**YOUR GOAL**.
The entries that follow are to be duplicated in full, character for character.

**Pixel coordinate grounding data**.
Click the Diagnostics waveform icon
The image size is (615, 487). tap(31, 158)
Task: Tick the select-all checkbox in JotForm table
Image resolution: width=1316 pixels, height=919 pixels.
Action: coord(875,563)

**EXPECTED OUTPUT**.
Click the Diagnostics waveform icon
The image size is (615, 487). tap(31, 158)
Task: Tick the select-all checkbox in JotForm table
Image resolution: width=1316 pixels, height=919 pixels.
Action: coord(875,563)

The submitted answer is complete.